Il coro Hæc dies, in questa circostanza, si offre quale punto di riferimento per ridestare l'attenzione e rinnovare la memoria delle passate novene. Testi e melodie possono riprendere vita nel cuore e illuminare il cammino dei nove giorni.
Il CD si propone come guida per avere un primo contatto con il mondo della Novena, per prendere dimestichezza con i vari elementi al fine di poter partecipare alle funzioni: cantando dopo aver pensato ai testi e averli assunti come strumenti di dialogo con il Dio che si è incarnato e con la Chiesa che ora l'accoglie trepidante.
Il percorso tracciato dal canto tradizionale di Hæc dies ammette delle varianti in corso d'opera, nel rispetto del principio che vige tacitamente nel programmare un evento cantoriale liturgico: ci si adatta alle capacità reali delle persone disponibili. Si scelgono, di volta in volta, i gruppi che eseguono determinati canti corali, si incaricano singole persone di intervenire da solisti. Ciò che conta è che il canto favorisca la vita di fede, contribuisca a elevare i cuori facendoli entrare in una dimensione che va oltre un'emozione estetica per confermare un'esperienza di Dio in terra.

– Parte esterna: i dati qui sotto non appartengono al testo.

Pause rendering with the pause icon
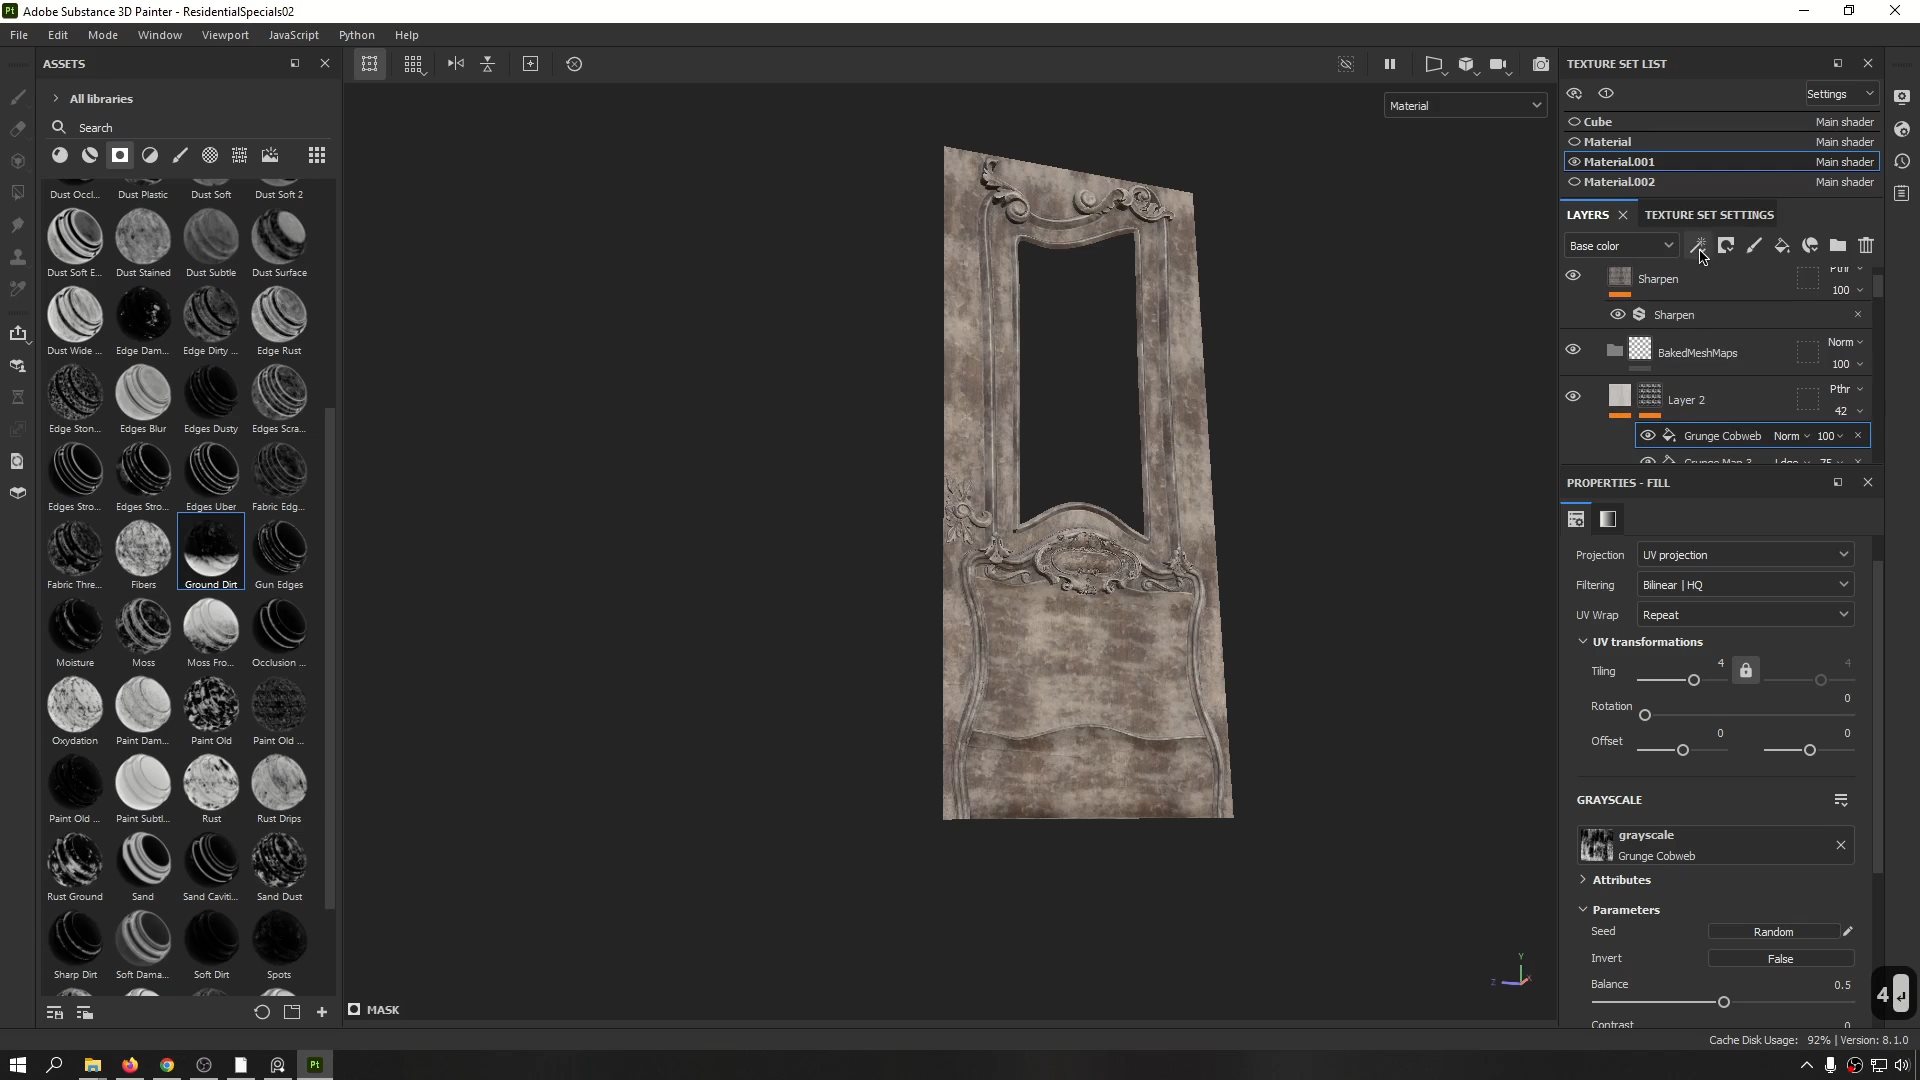pyautogui.click(x=1390, y=64)
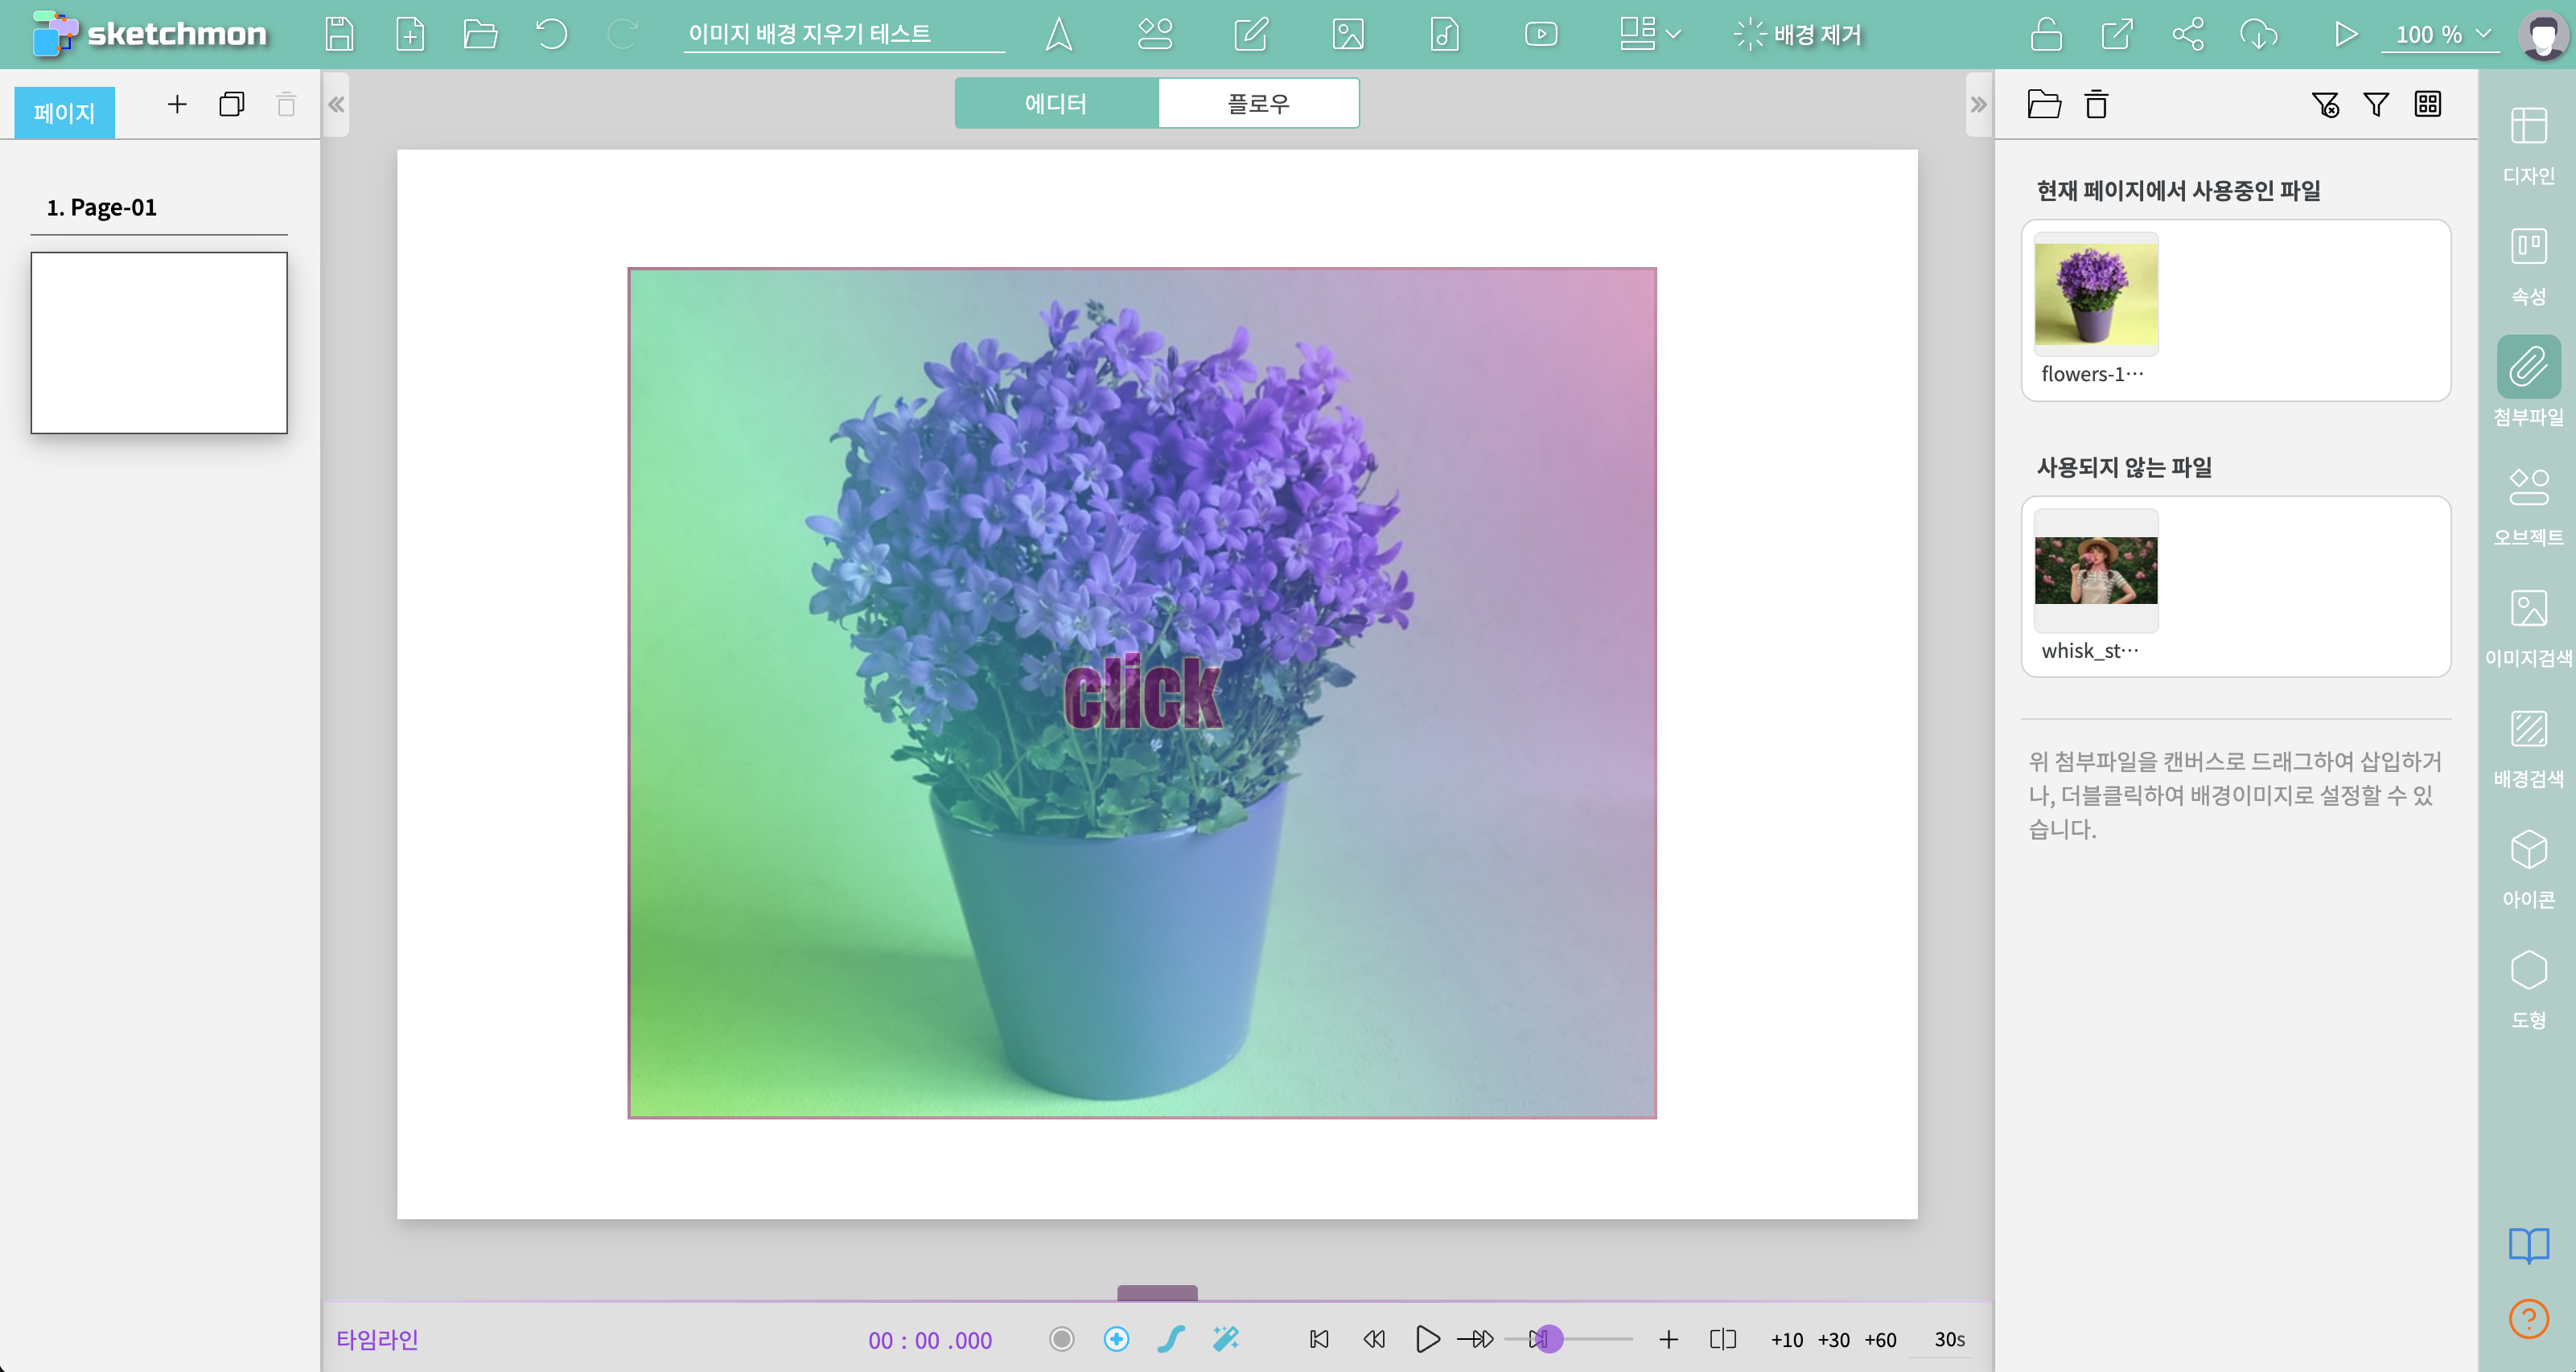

L'itinerario della Novena si snoda attraverso precise tappe che introducono in tematiche attinenti al divenire della vita in Cristo. Come nel caso dell'oratorio musicale “The Creation” di Dan Forrest, proposto da Don Aldo Castenetto, salesiano, come viaggio estetico e spirituale in preparazione al Natale, i cui diversi movimenti musicali verranno presentati con chiavi di lettura teologiche e indicazioni musicali per una comprensione più profonda.

Programma di Eventi Correlati
Di seguito un esempio di programma di eventi legati alla Novena di Natale e alle celebrazioni natalizie:
- 16-24 Dicembre: Novena di Natale presso la Chiesa Monumentale, Altare del S. Natale. Alle ore 11:30 esposizione del SS Sacramento, canto della novena in canto gregoriano, benedizione Eucaristica e S. Messa.
- 25 Dicembre: NATALE DEL SIGNORE. Ore 12:00 S. Messa solenne del giorno; ore 13:00 S. Messa.
- 30 Dicembre 2011 - Concerto Spirituale. Ore 18:00: Musiche sacre dal sec. XVI-XVIII.
- 31 Dicembre 2011: Ore 11:30 Esposizione del SS Sacramento, canto del Te Deum e S. Messa.
- 1 Gennaio 2012: Ottava di Natale e Solennità della S.S. Madre di Dio. SS. Messe ore 12:00 e 13:00.
Presso la chiesa di S. Teresa degli Scalzi, via S. Teresa degli Scalzi - Napoli, vicino al Museo Nazionale, il 24 dicembre 2011 alle ore 24:00 si terrà la S. Messa cantata V.O. (Vetus Ordo).